SCAMTASTIC, pitch 2.
On Wednesday Doug was back with Ewan Todd who had bravely driven through from Aviemore. Doug pointed Ewan at the unclimbed line of ice left of Silverpine (2010) that ended half-way up the face. Ewan belayed to the steep top icicle. Ultimately they opted against attacking it (the belay!) direct and Doug took a weaving line left then right which required him to be “reasonably confident at getting runners/ belays sorted.” Ewan finished out right with a long pitch over the top.
FA (First Ascent) Greymane wall, possibly V,4. The 1st belay was on the large icicle beneath the lowest climbers feet.
An excellent selection of shots and video are on Colin’s Blog- http://colinthrelfall.wordpress.com/
More Cuillin Action. 2 December 2010
The strong team of Pete Macpherson, Martin Moran and Francis Blunt were up on the Basteir Tooth today making an external finish to Shadbolt’s Chimney. Previously climbed by Dave Ritchie and Mark Shaw in 2002 by the through tunnel (IV,5) Pete went around the outside variation finish at grade VII,7.
SHADBOLT’S CHIMNEY TODAY
Storvegan. 1 December 2010
One of the most stunning natural lines on Skye, Storvegan gains and climbs the roof of the mighty central wall (250m) of the Storr. It was finally climbed by Martins Moran and Welch in January 2010 and graded VI,8.
An alpine start was rewarded with alpine type scenery but only 40mins from the car.
Luckily only a small pepparing of snow and ice started as the sun hit the walls above the first pitch
After clearing a snow-filled chimney Francis reached the wide crack in the roof before the crux. The Camalot 5 close before the commiting moves seemed ideal. As Francis pulled on the first couple of tiny hooks I noticed it walk sideways; a brief mental juggle and I opted to tell him rather than let him carry on. Calmy reversing he buried a bomber bulldog to replace the cam, had a few words with himself, then put the crux sequence together first time.
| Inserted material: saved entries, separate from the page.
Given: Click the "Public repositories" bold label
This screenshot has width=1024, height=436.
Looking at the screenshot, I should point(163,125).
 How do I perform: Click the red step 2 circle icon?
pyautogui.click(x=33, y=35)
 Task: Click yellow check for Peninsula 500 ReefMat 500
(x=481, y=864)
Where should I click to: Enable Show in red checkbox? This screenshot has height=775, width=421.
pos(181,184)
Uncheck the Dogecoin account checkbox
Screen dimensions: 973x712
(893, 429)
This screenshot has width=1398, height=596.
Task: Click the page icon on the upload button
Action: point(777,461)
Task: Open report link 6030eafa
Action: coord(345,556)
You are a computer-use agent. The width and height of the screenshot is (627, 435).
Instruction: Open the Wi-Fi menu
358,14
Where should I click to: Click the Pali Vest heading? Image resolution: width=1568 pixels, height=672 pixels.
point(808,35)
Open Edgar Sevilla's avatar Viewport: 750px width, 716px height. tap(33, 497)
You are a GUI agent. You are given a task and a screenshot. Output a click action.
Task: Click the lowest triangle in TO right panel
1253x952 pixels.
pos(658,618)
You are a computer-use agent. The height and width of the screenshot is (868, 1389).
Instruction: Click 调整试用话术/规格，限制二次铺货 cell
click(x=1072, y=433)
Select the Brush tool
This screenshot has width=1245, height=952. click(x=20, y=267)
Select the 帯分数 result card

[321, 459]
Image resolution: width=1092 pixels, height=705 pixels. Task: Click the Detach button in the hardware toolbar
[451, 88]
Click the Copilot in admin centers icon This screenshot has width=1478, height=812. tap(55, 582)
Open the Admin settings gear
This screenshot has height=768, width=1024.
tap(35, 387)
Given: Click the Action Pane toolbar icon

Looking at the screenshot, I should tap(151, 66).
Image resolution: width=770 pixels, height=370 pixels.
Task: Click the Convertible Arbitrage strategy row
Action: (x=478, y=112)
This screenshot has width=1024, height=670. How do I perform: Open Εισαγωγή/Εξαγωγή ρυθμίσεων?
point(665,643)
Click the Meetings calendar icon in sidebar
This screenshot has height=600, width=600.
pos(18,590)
I hung on the cam to remove the bulldog before my turn. Stretch on 40m of rope & the prospect of prussicking focused me well, making sure I got my leashed tools in the right order first time. Some good ice then well consolidated steep snow led to a belay below a long chimney.
Francis found the chimney well protected but hard before running it out to a turfy belay. Turf for the next 60m took me up to a fine arete of snow and amazing sunset over the western seaboard.
One more tiny rock step and easy slope led to the summit cairn. A fantasy route come true for me; thanks Francis.
Post Script- In correspondence with Martin Moran about grades (see Incredible History post above) Storvegan is possibly slightly easier than he thought technically so VI,7 may be a better guide to future aspirants. 3 stars certainly.